Try it. All entries should be output exactly as they stand.

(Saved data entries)

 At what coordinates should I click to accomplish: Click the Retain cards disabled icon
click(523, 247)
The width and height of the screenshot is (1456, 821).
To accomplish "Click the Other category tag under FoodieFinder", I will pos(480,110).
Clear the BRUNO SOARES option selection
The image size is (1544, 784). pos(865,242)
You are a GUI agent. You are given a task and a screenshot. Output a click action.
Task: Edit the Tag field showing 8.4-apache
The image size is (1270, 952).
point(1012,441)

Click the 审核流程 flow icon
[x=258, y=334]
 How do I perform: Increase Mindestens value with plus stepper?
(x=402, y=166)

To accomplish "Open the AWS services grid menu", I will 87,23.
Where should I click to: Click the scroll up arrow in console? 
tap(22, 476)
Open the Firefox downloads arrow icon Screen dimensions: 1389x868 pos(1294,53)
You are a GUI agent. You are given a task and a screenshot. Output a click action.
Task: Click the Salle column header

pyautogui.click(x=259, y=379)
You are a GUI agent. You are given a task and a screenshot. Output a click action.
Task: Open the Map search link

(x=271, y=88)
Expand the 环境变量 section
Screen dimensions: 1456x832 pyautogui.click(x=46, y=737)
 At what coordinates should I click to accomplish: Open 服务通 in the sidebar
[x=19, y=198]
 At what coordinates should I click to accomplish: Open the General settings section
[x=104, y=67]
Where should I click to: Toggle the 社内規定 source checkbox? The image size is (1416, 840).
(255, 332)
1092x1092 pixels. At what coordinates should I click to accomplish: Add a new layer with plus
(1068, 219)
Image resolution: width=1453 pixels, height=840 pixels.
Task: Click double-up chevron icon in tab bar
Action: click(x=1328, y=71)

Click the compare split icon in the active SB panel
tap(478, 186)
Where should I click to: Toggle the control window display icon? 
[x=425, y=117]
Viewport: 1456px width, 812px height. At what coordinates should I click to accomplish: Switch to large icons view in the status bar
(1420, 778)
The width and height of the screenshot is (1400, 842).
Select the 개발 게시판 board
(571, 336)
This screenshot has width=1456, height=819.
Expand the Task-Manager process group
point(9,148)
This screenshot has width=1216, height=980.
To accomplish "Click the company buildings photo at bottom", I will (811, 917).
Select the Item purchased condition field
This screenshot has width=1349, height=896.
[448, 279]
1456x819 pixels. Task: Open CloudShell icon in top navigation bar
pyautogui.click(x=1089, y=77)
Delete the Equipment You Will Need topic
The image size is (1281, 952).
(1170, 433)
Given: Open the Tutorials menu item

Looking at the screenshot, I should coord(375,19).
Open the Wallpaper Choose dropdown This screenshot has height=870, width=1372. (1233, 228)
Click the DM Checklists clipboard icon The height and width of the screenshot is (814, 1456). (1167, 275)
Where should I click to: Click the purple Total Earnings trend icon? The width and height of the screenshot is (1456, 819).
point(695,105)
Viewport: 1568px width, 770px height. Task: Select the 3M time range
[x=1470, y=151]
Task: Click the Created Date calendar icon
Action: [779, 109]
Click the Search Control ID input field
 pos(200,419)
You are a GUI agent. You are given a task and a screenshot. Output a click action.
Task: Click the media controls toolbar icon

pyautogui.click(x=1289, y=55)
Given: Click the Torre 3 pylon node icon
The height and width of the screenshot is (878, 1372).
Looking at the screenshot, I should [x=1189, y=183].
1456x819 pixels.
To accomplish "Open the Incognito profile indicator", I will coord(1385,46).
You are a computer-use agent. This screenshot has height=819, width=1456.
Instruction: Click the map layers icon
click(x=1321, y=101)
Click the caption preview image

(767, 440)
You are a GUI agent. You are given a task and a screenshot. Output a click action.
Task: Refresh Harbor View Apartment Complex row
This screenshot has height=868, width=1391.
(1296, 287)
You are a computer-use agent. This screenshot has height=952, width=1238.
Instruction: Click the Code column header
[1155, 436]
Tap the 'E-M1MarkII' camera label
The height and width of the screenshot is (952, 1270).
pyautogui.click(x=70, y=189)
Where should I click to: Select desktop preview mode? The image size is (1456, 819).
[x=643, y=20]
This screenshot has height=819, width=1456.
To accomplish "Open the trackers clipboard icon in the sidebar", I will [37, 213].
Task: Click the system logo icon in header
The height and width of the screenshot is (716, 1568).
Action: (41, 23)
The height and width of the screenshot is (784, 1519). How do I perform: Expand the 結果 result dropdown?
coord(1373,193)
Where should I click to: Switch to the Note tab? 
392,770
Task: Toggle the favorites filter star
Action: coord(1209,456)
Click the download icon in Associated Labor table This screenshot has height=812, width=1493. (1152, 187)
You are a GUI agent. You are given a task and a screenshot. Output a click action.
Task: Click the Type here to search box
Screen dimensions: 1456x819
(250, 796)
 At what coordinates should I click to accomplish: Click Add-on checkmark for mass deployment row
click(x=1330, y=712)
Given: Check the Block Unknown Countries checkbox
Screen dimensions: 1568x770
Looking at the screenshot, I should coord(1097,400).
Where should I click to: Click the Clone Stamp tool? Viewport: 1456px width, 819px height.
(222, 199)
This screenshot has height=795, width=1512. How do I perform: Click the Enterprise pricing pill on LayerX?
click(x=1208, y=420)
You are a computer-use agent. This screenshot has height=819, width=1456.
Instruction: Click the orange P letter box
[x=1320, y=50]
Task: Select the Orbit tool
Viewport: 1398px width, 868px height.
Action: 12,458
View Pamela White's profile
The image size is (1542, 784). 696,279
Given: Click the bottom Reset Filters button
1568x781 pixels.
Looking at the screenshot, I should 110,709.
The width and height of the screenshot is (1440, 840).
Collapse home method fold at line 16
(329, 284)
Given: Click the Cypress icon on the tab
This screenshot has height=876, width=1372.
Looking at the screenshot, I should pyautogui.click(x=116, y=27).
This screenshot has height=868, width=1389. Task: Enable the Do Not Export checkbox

Written answer.
 At what coordinates should I click to accomplish: Click the Retain cards disabled icon
click(523, 247)
The width and height of the screenshot is (1456, 821).
To accomplish "Click the Other category tag under FoodieFinder", I will pos(480,110).
Clear the BRUNO SOARES option selection
The image size is (1544, 784). pos(865,242)
You are a GUI agent. You are given a task and a screenshot. Output a click action.
Task: Edit the Tag field showing 8.4-apache
The image size is (1270, 952).
point(1012,441)

Click the 审核流程 flow icon
[x=258, y=334]
 How do I perform: Increase Mindestens value with plus stepper?
(x=402, y=166)

To accomplish "Open the AWS services grid menu", I will 87,23.
Where should I click to: Click the scroll up arrow in console? 
tap(22, 476)
Open the Firefox downloads arrow icon Screen dimensions: 1389x868 pos(1294,53)
You are a GUI agent. You are given a task and a screenshot. Output a click action.
Task: Click the Salle column header

pyautogui.click(x=259, y=379)
You are a GUI agent. You are given a task and a screenshot. Output a click action.
Task: Open the Map search link

(x=271, y=88)
Expand the 环境变量 section
Screen dimensions: 1456x832 pyautogui.click(x=46, y=737)
 At what coordinates should I click to accomplish: Open 服务通 in the sidebar
[x=19, y=198]
 At what coordinates should I click to accomplish: Open the General settings section
[x=104, y=67]
Where should I click to: Toggle the 社内規定 source checkbox? The image size is (1416, 840).
(255, 332)
1092x1092 pixels. At what coordinates should I click to accomplish: Add a new layer with plus
(1068, 219)
Image resolution: width=1453 pixels, height=840 pixels.
Task: Click double-up chevron icon in tab bar
Action: click(x=1328, y=71)

Click the compare split icon in the active SB panel
tap(478, 186)
Where should I click to: Toggle the control window display icon? 
[x=425, y=117]
Viewport: 1456px width, 812px height. At what coordinates should I click to accomplish: Switch to large icons view in the status bar
(1420, 778)
The width and height of the screenshot is (1400, 842).
Select the 개발 게시판 board
(571, 336)
This screenshot has width=1456, height=819.
Expand the Task-Manager process group
point(9,148)
This screenshot has width=1216, height=980.
To accomplish "Click the company buildings photo at bottom", I will (811, 917).
Select the Item purchased condition field
This screenshot has width=1349, height=896.
[448, 279]
1456x819 pixels. Task: Open CloudShell icon in top navigation bar
pyautogui.click(x=1089, y=77)
Delete the Equipment You Will Need topic
The image size is (1281, 952).
(1170, 433)
Given: Open the Tutorials menu item

Looking at the screenshot, I should coord(375,19).
Open the Wallpaper Choose dropdown This screenshot has height=870, width=1372. (1233, 228)
Click the DM Checklists clipboard icon The height and width of the screenshot is (814, 1456). (1167, 275)
Where should I click to: Click the purple Total Earnings trend icon? The width and height of the screenshot is (1456, 819).
point(695,105)
Viewport: 1568px width, 770px height. Task: Select the 3M time range
[x=1470, y=151]
Task: Click the Created Date calendar icon
Action: [779, 109]
Click the Search Control ID input field
 pos(200,419)
You are a GUI agent. You are given a task and a screenshot. Output a click action.
Task: Click the media controls toolbar icon

pyautogui.click(x=1289, y=55)
Given: Click the Torre 3 pylon node icon
The height and width of the screenshot is (878, 1372).
Looking at the screenshot, I should [x=1189, y=183].
1456x819 pixels.
To accomplish "Open the Incognito profile indicator", I will coord(1385,46).
You are a computer-use agent. This screenshot has height=819, width=1456.
Instruction: Click the map layers icon
click(x=1321, y=101)
Click the caption preview image

(767, 440)
You are a GUI agent. You are given a task and a screenshot. Output a click action.
Task: Refresh Harbor View Apartment Complex row
This screenshot has height=868, width=1391.
(1296, 287)
You are a computer-use agent. This screenshot has height=952, width=1238.
Instruction: Click the Code column header
[1155, 436]
Tap the 'E-M1MarkII' camera label
The height and width of the screenshot is (952, 1270).
pyautogui.click(x=70, y=189)
Where should I click to: Select desktop preview mode? The image size is (1456, 819).
[x=643, y=20]
This screenshot has height=819, width=1456.
To accomplish "Open the trackers clipboard icon in the sidebar", I will [37, 213].
Task: Click the system logo icon in header
The height and width of the screenshot is (716, 1568).
Action: (41, 23)
The height and width of the screenshot is (784, 1519). How do I perform: Expand the 結果 result dropdown?
coord(1373,193)
Where should I click to: Switch to the Note tab? 
392,770
Task: Toggle the favorites filter star
Action: coord(1209,456)
Click the download icon in Associated Labor table This screenshot has height=812, width=1493. (1152, 187)
You are a GUI agent. You are given a task and a screenshot. Output a click action.
Task: Click the Type here to search box
Screen dimensions: 1456x819
(250, 796)
 At what coordinates should I click to accomplish: Click Add-on checkmark for mass deployment row
click(x=1330, y=712)
Given: Check the Block Unknown Countries checkbox
Screen dimensions: 1568x770
Looking at the screenshot, I should coord(1097,400).
Where should I click to: Click the Clone Stamp tool? Viewport: 1456px width, 819px height.
(222, 199)
This screenshot has height=795, width=1512. How do I perform: Click the Enterprise pricing pill on LayerX?
click(x=1208, y=420)
You are a computer-use agent. This screenshot has height=819, width=1456.
Instruction: Click the orange P letter box
[x=1320, y=50]
Task: Select the Orbit tool
Viewport: 1398px width, 868px height.
Action: 12,458
View Pamela White's profile
The image size is (1542, 784). 696,279
Given: Click the bottom Reset Filters button
1568x781 pixels.
Looking at the screenshot, I should 110,709.
The width and height of the screenshot is (1440, 840).
Collapse home method fold at line 16
(329, 284)
Given: Click the Cypress icon on the tab
This screenshot has height=876, width=1372.
Looking at the screenshot, I should pyautogui.click(x=116, y=27).
This screenshot has height=868, width=1389. Task: Enable the Do Not Export checkbox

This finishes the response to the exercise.